In the center of the sole are little circles where Saucony claims you can drill drainage holes to enhance water drainage. To us, this seems like a dubious proposition, and one we chose not to partake in. Our water drainage test, which we have been performing for years, shows us that all shoes drain decently well; they are made of thin, lightweight mesh after all. The differences in performance usually have far more to do with how absorptive the materials used are, as these soak up water if you must pass through a creek for example. Drilling holes through your shoes will very likely compromise the performance and longevity of your outsole, while in no way affecting how absorptive the fabric of the shoe is. Our testing showed that this shoe is slightly better than average in terms of water absorption.
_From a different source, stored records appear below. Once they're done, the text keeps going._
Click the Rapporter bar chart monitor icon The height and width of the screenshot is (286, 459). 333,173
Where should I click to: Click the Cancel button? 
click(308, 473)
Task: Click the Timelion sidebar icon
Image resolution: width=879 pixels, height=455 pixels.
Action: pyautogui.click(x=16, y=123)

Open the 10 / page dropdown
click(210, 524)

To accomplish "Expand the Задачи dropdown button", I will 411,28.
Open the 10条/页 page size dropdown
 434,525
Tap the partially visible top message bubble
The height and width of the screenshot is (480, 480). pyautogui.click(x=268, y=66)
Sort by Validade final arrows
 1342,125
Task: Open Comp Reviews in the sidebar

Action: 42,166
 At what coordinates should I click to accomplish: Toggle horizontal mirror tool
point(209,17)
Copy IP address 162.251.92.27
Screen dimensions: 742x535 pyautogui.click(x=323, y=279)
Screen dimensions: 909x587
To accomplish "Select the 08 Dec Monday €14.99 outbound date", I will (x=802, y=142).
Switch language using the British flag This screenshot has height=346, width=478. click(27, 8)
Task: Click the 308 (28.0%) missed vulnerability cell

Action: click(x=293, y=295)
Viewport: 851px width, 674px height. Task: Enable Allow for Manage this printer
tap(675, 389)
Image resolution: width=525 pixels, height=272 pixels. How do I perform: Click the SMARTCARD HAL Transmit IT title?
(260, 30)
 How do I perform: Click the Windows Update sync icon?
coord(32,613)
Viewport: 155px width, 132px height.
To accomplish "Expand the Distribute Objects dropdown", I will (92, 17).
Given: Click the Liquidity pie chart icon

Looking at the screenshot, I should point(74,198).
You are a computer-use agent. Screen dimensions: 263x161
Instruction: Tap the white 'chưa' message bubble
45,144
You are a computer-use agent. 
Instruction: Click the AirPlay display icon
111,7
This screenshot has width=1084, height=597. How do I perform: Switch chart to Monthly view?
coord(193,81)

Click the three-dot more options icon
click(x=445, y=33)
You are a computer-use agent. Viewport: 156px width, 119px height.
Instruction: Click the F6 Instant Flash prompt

Our pair of men's size 11 shoes weighed in at 23.0 ounces, which is basically the exact same weight as the previous versions of the shoe.
However, compared to the competition this isn't one of the lightest by any means. The thing is, it feels rather minimal, and therefore also feels like its should be quite light, but it isn't.
We often find that sensitivity and underfoot protection work at odds with each other, and this is certainly the case with this shoe. While it doesn't feel very protective to us, it feels very sensitive. We love how we can feel the trail beneath our feet without damaging them, and think that trail runners who like a lighter, more sensitive shoe will appreciate the way that this one feels.
In a world where political and economic forces are rapidly driving up the prices of trail running shoes each year, it is refreshing to see a top-level shoe that remains at the same price that it has been for many years. While we wouldn't expect this to be the longest lasting shoe, we like the price, and think it provides good value for the performance.
The Saucony Peregrine 10 is a fantastic upgrade to an already popular shoe. Very little remains the same from the last few versions of this shoe, and almost every change has led to better performance. For those who like a stable, sensitive ride with excellent traction and an affordable price, the Peregrine 10 is one that we can solidly recommend.